Isabelle Adjani sorri, o perigo se instala: um filme francês venenoso no Prime Video

Em “A Farsa”, Nicolas Bedos parte de uma história de sedução e manipulação para compor o retrato moral de um país fascinado por aparência e poder. Pierre Niney faz Adrien, ex-dançarino com a carreira interrompida e o orgulho junto, que se envolve com uma mulher mais velha, vivida por Isabelle Adjani, rica e influente. Marine Vacth interpreta Margot, jovem oportunista que cruza o caminho de Adrien num verão de luxo e desespero. O conflito central é simples, quase banal: dois sobreviventes de mundos distintos tentam se usar para escapar da própria mediocridade e acabam presos num jogo que mistura amor, dinheiro e identidade.

O filme toma a Riviera como laboratório do fingimento. Mansões, marinas, restaurantes: cada cenário parece empenhado em cobrir o vazio de quem o ocupa. Bedos filma o luxo com um olhar bifocal, seduzido o suficiente para admitir o magnetismo do brilho, afastado o bastante para mostrar a decomposição que ele carrega.

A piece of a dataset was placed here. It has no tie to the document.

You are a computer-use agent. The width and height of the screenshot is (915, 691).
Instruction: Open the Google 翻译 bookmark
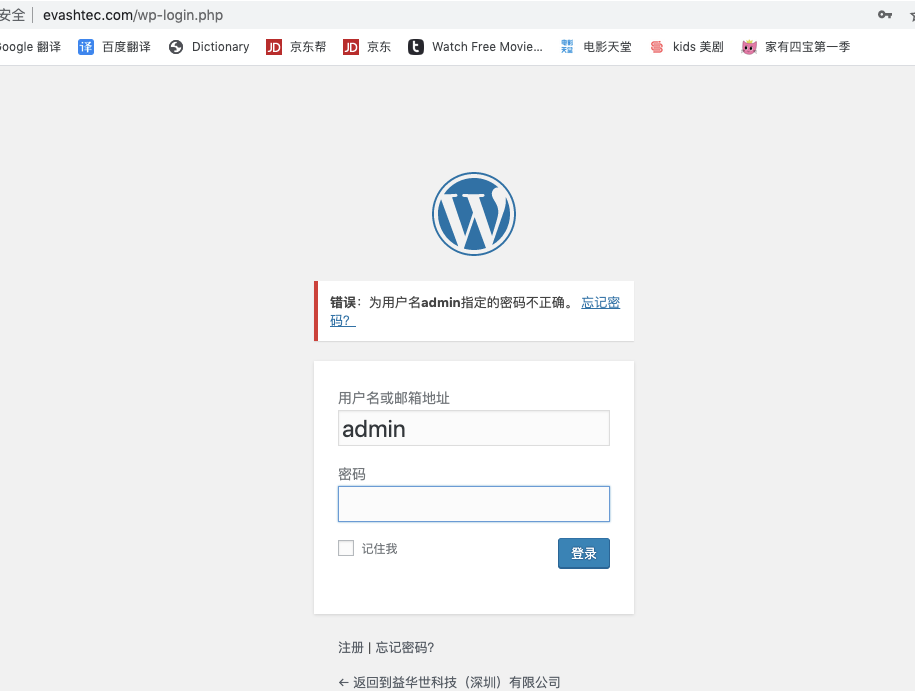(x=30, y=47)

Adrien, se recuperando de uma lesão que destruiu sua vida na dança, aceita a dependência financeira e afetiva de Martha (Adjani) como solução de sobrevivência. A decisão inicial é prática, quase cínica: trocar charme por conforto. Com o tempo, quando a convivência vira rotina, ele percebe o detalhe cruel do acordo: a humilhação vem embutida.

Adrien, Martha e o contrato do conforto

É aí que surge Margot, bela e instável, enxergando em Adrien um cúmplice para a própria ascensão. A relação nasce do acaso e da carência, mas logo se transforma em plano, um plano que pede mentira, performance e sangue frio. O eixo dramático é o do procedimento: existe uma missão, uma promessa de golpe, uma espécie de investigação moral em curso. As etapas desse jogo se revelam devagar, menos pelo que os personagens afirmam e mais pelos silêncios, pelos olhares, por pequenas traições de tempo. Bedos conduz esses movimentos com humor amargo, quase cruel, em que cada gesto calculado parece alimentar uma ilusão maior.

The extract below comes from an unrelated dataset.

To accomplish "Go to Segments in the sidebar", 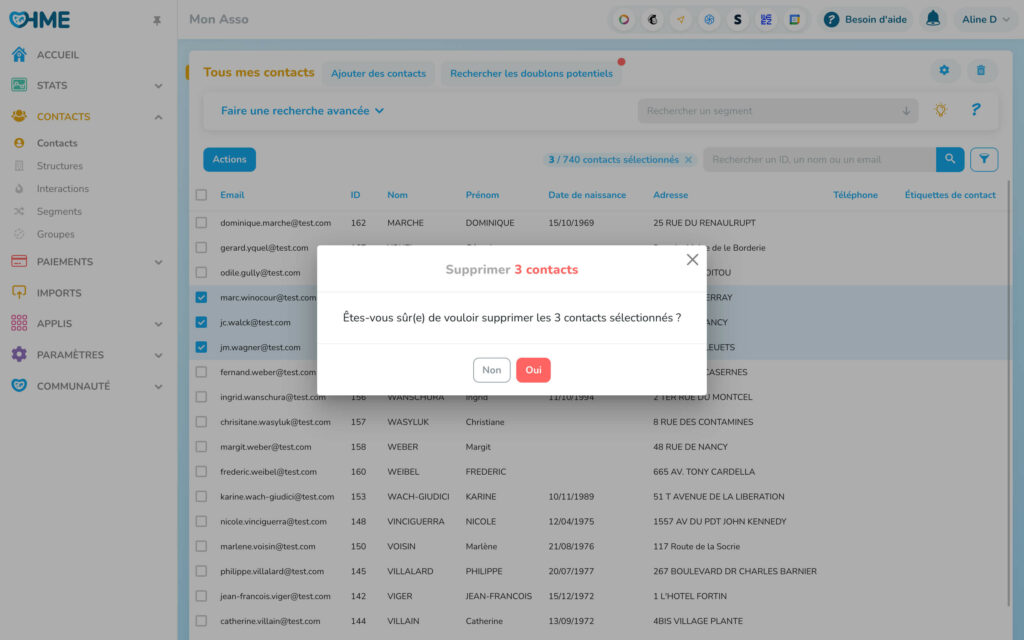I will 59,211.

A comédia, aqui, funciona como disfarce. Bedos troca de tom com uma precisão seca: um diálogo leve que escorrega para a ameaça, um jantar elegante que vira interrogatório. Niney e Vacth sustentam o equilíbrio difícil entre desejo e autopreservação, interpretando personagens que conhecem o preço de parecer livres. Adjani, por sua vez, com presença quase espectral, encarna uma aristocracia em declínio, presa à própria teatralidade. Cena após cena, ela reforça a ideia incômoda de que poder, quando apoiado em afeto comprado, vira dependência.

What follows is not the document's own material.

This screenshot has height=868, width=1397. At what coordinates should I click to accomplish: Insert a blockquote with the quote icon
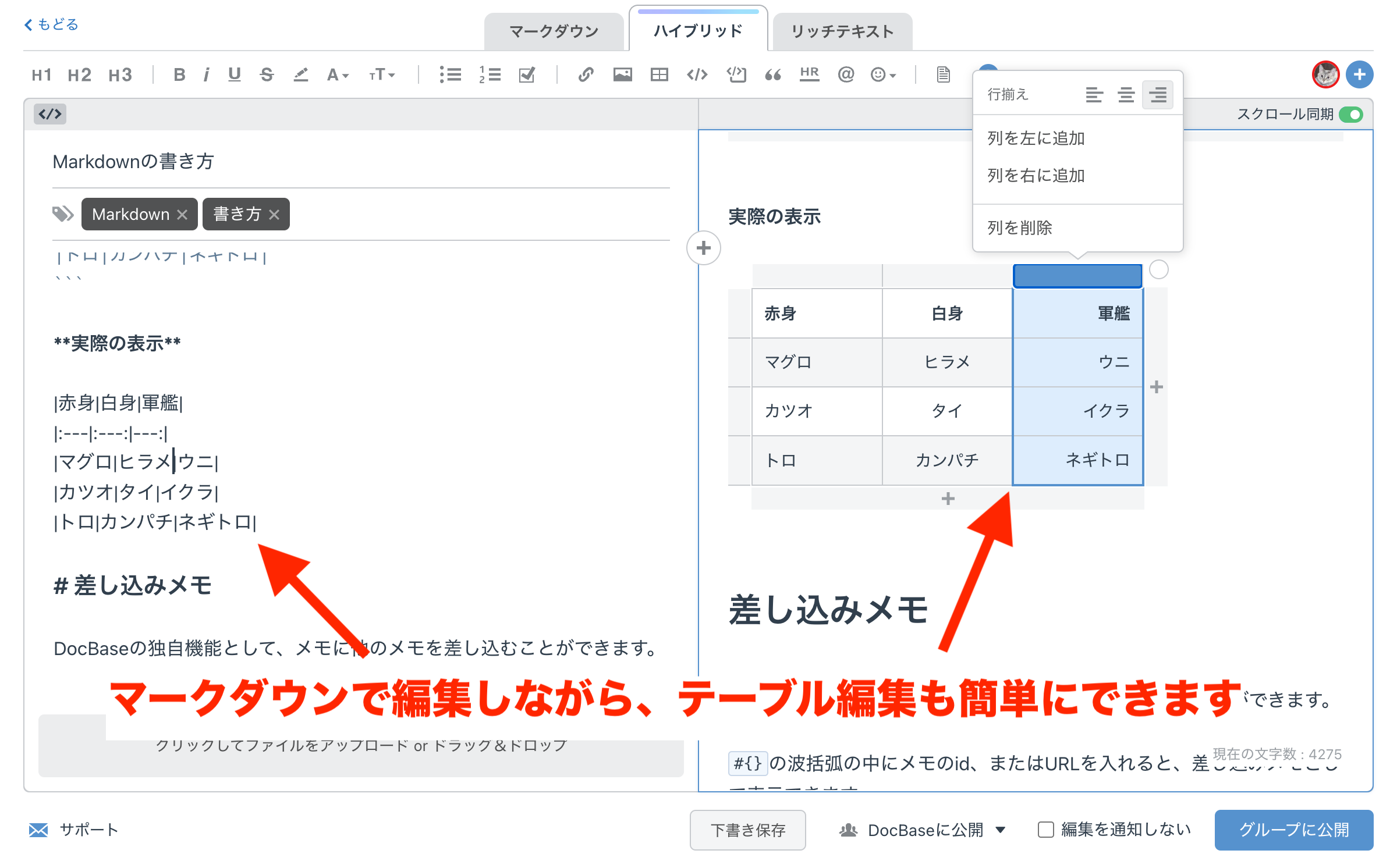(774, 74)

Montagem e ponto de vista no jogo da encenação

A montagem, nervosa e fragmentada, serve à tensão entre realidade e encenação. Os saltos de ritmo e a justaposição de tempos, festas, lembranças, pequenos interrogatórios, dão a impressão de que o espectador também participa da farsa, tentando montar um quebra-cabeça que não fecha. Há ecos de “O Talentoso Ripley” e “Perdas e Danos”, mas Bedos evita o pastiche; prefere o desequilíbrio, a hesitação. O som ajuda: conversas abafadas, música ambiente insistindo em cobrir o que não deveria ser ouvido, risadas que duram um pouco além do confortável.

A tensão moral cresce em torno da dúvida: quem engana quem? Quando Adrien hesita em seguir adiante, pesa mais o medo do crime ou o medo de voltar à insignificância? Margot, ao contrário, avança sem freio, convencida de que beleza e desespero podem ser armas legítimas. O plano que os dois montam é simples, mas o que está em jogo é a própria definição de identidade. Num mundo onde todo mundo interpreta papéis, um gesto de sinceridade já nasce sob suspeita.

O luxo repetido e o riso que não alivia

Há momentos em que o filme parece se alongar mais do que precisaria, sobretudo quando Bedos insiste na coreografia do luxo. Ainda assim, essa repetição cumpre uma função: o tédio das festas, os brindes intermináveis, os risos forçados compõem um fundo de ironia quase trágica. O humor entra no drama como veneno. A gente ri, mas com desconforto. A comédia é elegante; o riso, não.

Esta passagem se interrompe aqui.